Rudyard Kipling in Kim, published in 1901, had found Varanasi a ‘filthy city’ and Mumbai a ‘beautiful’ one. The imperialist in him would have been delighted to find Varanasi worse than what he saw and Mumbai not so ‘beautiful’ anymore.
The degeneration of our cities due to inadequate waste management has become a widespread problem in India. Every now and then something happens to bring the problem to the headlines: Over the past week, a heap of rubbish caught fire in Mumbai’s Deonar, leading to unprecedented pollution in India’s financial capital. Meanwhile, in Delhi, garbage is piling up due to a strike by municipal workers. The point is that we manage our household and industrial waste appallingly. The fire in Mumbai was waiting to happen: So scarce are landfill sites and such is the strain they bear that it is easy for disasters to happen. Delhi has just three sites, one of which is non-functional now. The immediate consequence of this is disease. Last year Delhi chief minister Arvind Kejriwal started a drive through a phone app that would enable people to send to the government images of places where garbage was piling up. That app must be fairly buzzing now.
Industrial waste pollutes our rivers, on which our cities depend. The Ganga, for example, absorbs daily more than 2,000 million litres of filth spewed by factories. And 95% of the money spent on cleaning the river was used to build a sewage system, which has proved insufficient. Chennai’s recent floods showed how unchecked construction can wreak havoc in cities. As regards e-waste, the Delhi Pollution Control Committee (DPCC) website says there are only 17 collection centres and only four authorised recyclers in the city.

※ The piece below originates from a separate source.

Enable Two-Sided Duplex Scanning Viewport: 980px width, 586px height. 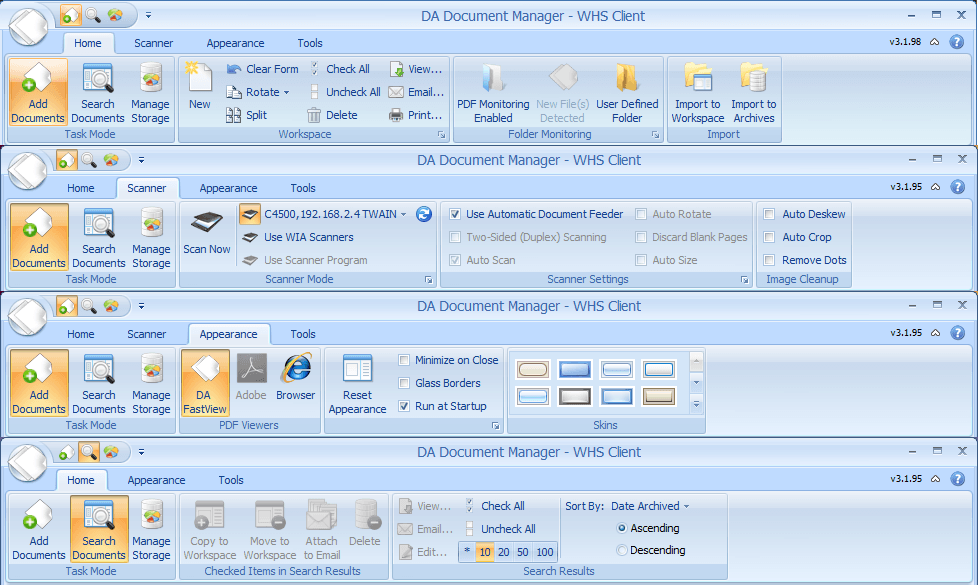tap(455, 237)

But any urban mess has solutions, both human and technological. For example in Oslo, the neighbourhoods are connected to the city’s automatic trash disposal system. This system moves trash underground to incinerators where it is used to create energy. In Santa Fe, Mexico, there are no major manufacturing zones within 200 miles of the city. At the level of the individual, there are methods such as garbage segregation. In all this, committed administrators can contribute a lot, as did SR Rao, who took over as municipal commissioner of Surat after the plague in 1994 and made the city India’s second-cleanest one.